Strona:PL Balzac - Małe niedole pożycia małżeńskiego.djvu/17

Z Wikiźródeł, wolnej biblioteki
Ta strona została uwierzytelniona.

Żona twoja, która została teściową Adolfa, zakuwa się w najszczelniejsze gorsety. To, co u córki budzi wesoły śmiech radości, ją przywodzi do płaczu; gdy Karolina popisuje się szczęściem, ona stara się ukryć najstaranniej swoje. Jednakże, po obiedzie, przenikliwe oko drugiej teściowej odgadło piekielną rzeczywistość.
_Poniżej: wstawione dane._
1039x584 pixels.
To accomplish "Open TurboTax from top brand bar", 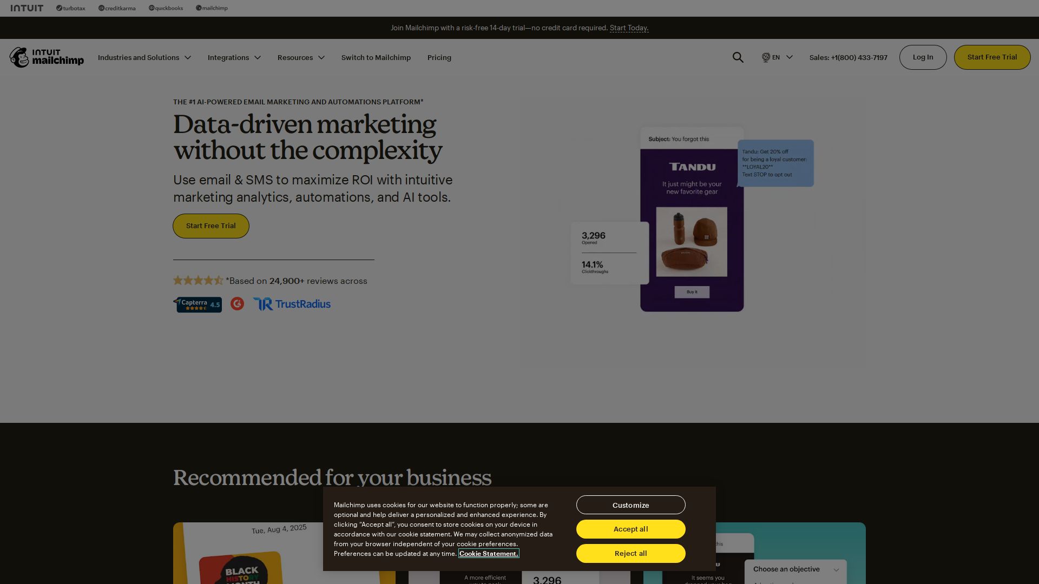I will point(71,8).
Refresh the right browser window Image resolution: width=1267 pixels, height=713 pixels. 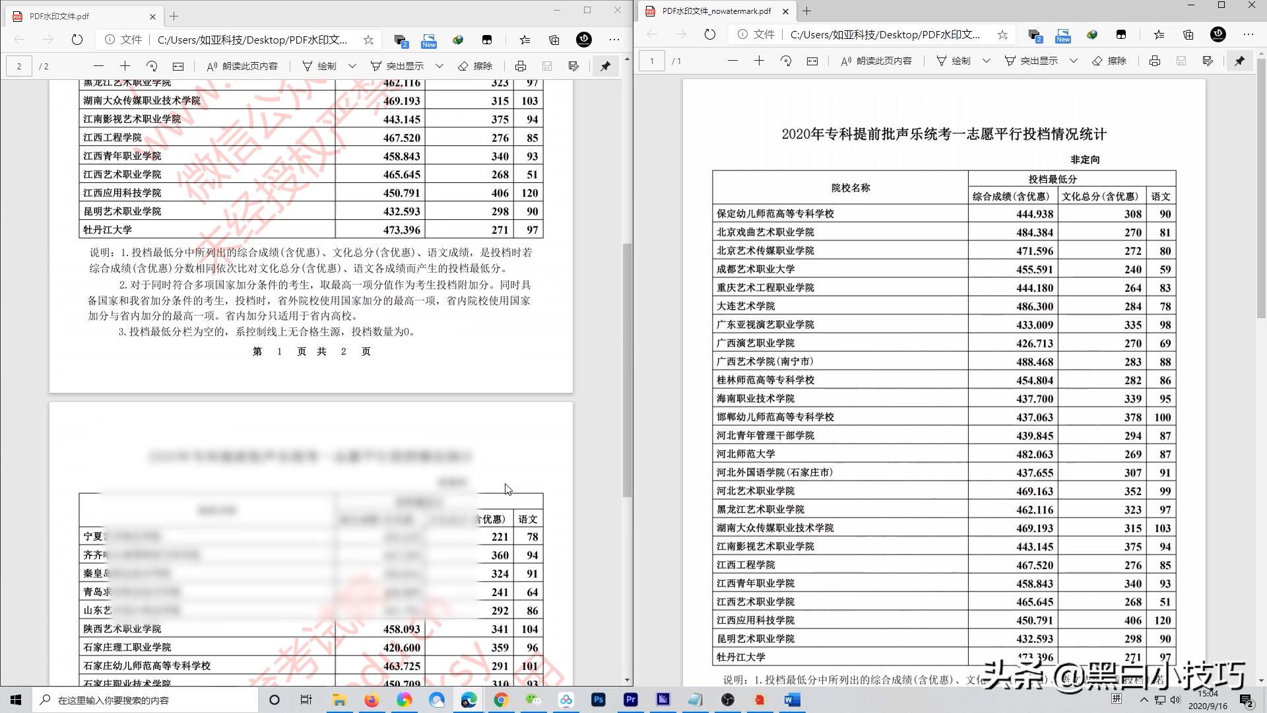coord(709,34)
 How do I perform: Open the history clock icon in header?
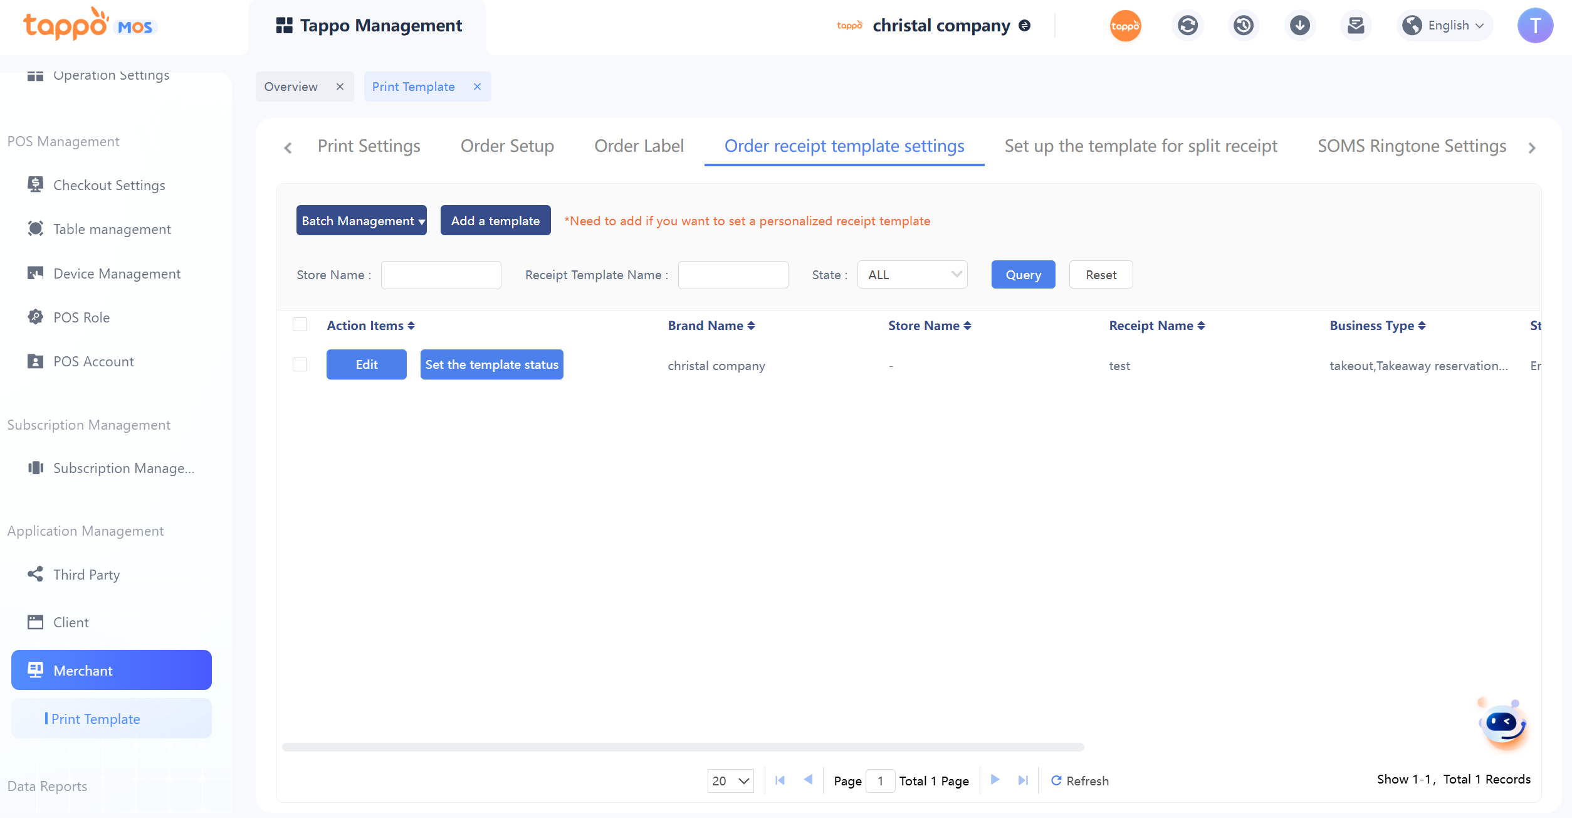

Twoja żona jest w odmiennym stanie! Nowina wybucha wreszcie; najstarszy szkolny kolega mówi ci ze śmiechem: Ho, ho, cóżeś ty znowu zmalował!...
Masz jeszcze nadzieję w konsyljum, które ma się odbyć nazajutrz. Ty, człowiek dobry, dochodzisz do tego, iż, rumieniąc się sam przed sobą, żywisz nadzieję puchliny wodnej; ale lekarze potwierdzają zapowiedź ostatniego maleństwa!
Niejeden płochliwy mąż chroni się wówczas na wieś, lub doprowadza do skutku oddawna zamierzoną podróż po Włoszech. Słowem, dziwny zamęt panuje w domu; oboje z żoną, znaleźliście się nagle w nader fałszywem położeniu.
— Jakto! ty się nie wstydzisz, stary lamparcie?... woła spotkany na bulwarze przyjaciel.
— Pokaż to samo, jeżeli potrafisz! odpowiadasz wściekły.
— Jakto! w dniu, w którym córka!... ależ to niemoralne! I do tego stara kobieta? to jakaś perwersja!
— Ograbili nas, jak w ciemnym lesie! mówi rodzina zięcia.
W ciemnym lesie! uprzejme porównanie.
Rodzina zięcia pociesza się nadzieją, że to dziecko, które przecina na troje widoki majątkowe, urodzi się, jak wszystkie dzieci starców, kalekie, skrofuliczne, wątłe. Czy wogóle będzie zdolne do życia?
Rodzina ta oczekuje rozwiązania twojej żony z tym samym niepokojem, jaki trawił Orleanów podczas ciąży księżnej de Berri: druga córka zapewniała tron młodszej linji bez uciążliwych warunków dni Lipcowych; Henryk V brał koronę. Odtąd, dom Orleanów zmuszony był rzucić swe losy na hazard gry: wypadki rozstrzygnęły na jego korzyść.